Année blanche, arrachages temporaires : les deux requêtes anti-crise de la filière viticole

[Sitevi 2023] La filière mise sur la combinaison de mesures conjoncturelles et structurelles pour déjouer les difficultés économiques qui confinent à la désespérance, sur fond d’aléas multiples, de déconsommation au plan national et de pertes de marché à l’export.

Le ministre de l’Agriculture est attendu ce 29 novembre dans l’Hérault, avant de parcourir les allées du Sitevi le lendemain. L’occasion pour Marc Fesneau de prendre le pouls d’une filière viticole aux abois, ce que le ministre ne sait que trop bien, lui qui depuis des mois, avec son homologue à Bercy, dénoue les cordons de la bourse pour panser les plaies, tout en frappant aussi à la porte de Bruxelles et à ses réserves de crise.

"On ne peut pas laisser les viticulteurs durablement dans la désespérance"

Jugez plutôt : une enveloppe de 200 millions d’euros dédiée à la distillation de crise pour sortir du marché quelque 4,4 millions d’hectolitres, un plan d’arrachage sanitaire dans le bordelais financé à hauteur de à 30 millions € par l’Etat (+19M€ du CIVB, +10M€ de la Région Nouvelle-Aquitaine) avec un engagement à 38 millions € selon les besoins, un dispositif de prêts bonifiés à 2,5% pour accompagner les viticulteurs dans le remboursement de leur prêt garanti par l’Etat (PGE) et ainsi étaler dans le temps leurs obligations bancaires et leur libérer de la trésorerie ou encore un fonds d’urgence de 20 millions € pour voler au secours des trésoreries les plus exsangues, notamment celles plombées par des attaques de mildiou, non assurables. Sans oublier la nouvelle assurance récolte et son Indemnité de solidarité nationale.

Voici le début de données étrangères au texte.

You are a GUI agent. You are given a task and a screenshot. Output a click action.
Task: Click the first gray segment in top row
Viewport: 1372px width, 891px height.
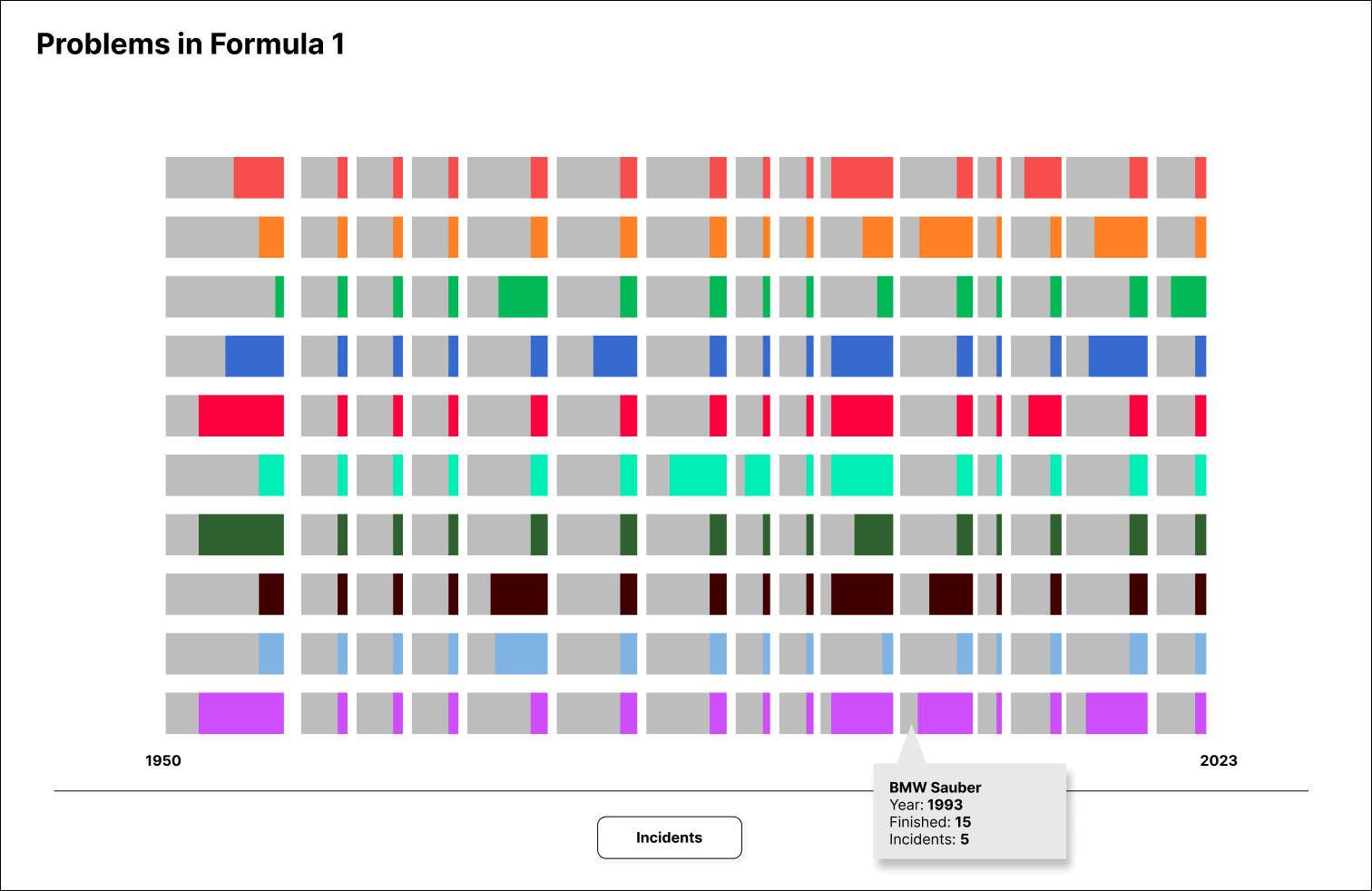point(200,178)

De gauche à droite : Jérôme Despey, 1er vice-président de la FNSEA, Arnaud Rousseau, président de la FNSEA, Arnaud Gaillot, président des JA et Benjamin Boillat-Rami, président des JA 34
De gauche à droite : Jérôme Despey, 1er vice-président de la FNSEA, Arnaud Rousseau, président de la FNSEA, Arnaud Gaillot, président des JA et Benjamin Boillat-Rami, président des JA 34

Le tout n’a pas empêché de jeter 6000 viticulteurs dans les rues de Narbonne (Aude) le 25 novembre dernier. « On ne peut pas laisser les viticulteurs durablement dans la désespérance » a déclaré Arnaud Rousseau, président de la FNSEA, présent à Montpellier (Hérault) le 28 novembre.

Première urgence : une année blanche en 2024

Pour Jérôme Despey, 1er vice-président de la FNSEA, lui-même viticulteur dans l’Hérault, il faut encore aller plus loin dans les mesures conjoncturelles. « Nous réclamons une année blanche sur les annuités d’emprunt », a-t-il formulé en conférence de presse. Elle consisterait à étaler les annuités 2024 sur un nouvel emprunt de 6 à 8 ans, avec des intérêts d’emprunt ramenés à 2,5% quand les taux des banques sont à 4,5%, avec une prise en charge du solde par l’Etat, avec éventuellement le soutien des collectivités territoriales. « Le sujet est crucial car le marché du vin est atone, a-t-il poursuivi. Le risque est de voir la grande distribution en profiter pour faire pression sur le prix du vin ». Jérôme Despey estime à « une vingtaine » de millions d'euros le coût estimatif d’une année blanche

Seconde urgence : négocier à Bruxelles une mesure d’arrachages temporaires

Au-delà de la litanie de mesures conjoncturelles, la filière souhaite renforcer sa résilience au long cours en s’attaquant à des réformes structurelles. Elle propose notamment, la mise en place d’un dispositif d’arrachages temporaires, décorrélé des programmes de restructuration, qui permettrait d’extraire du marché sur une période de 6 à 8 ans une partie de la production, sans hypothéquer à plus long terme le potentiel de production. « Nous demandons au ministre de l’Agriculture de porter cette proposition à Bruxelles », a déclaré Jérôme Despey.  Le dispositif complèterait d’autres aménagements structurels opérés par la filière tels que « l’étanchéité des segments de marché, l’approvisionnement des entrées de gamme ». « Dans un esprit de responsabilité, une mesure d’arrachages temporaires irait de pair avec une remise en question du droit à la croissance de 1% annuel au sein de la filière ». Selon Jérôme Despey, l’initiative française pourrait obtenir le soutien des producteurs espagnols et italiens.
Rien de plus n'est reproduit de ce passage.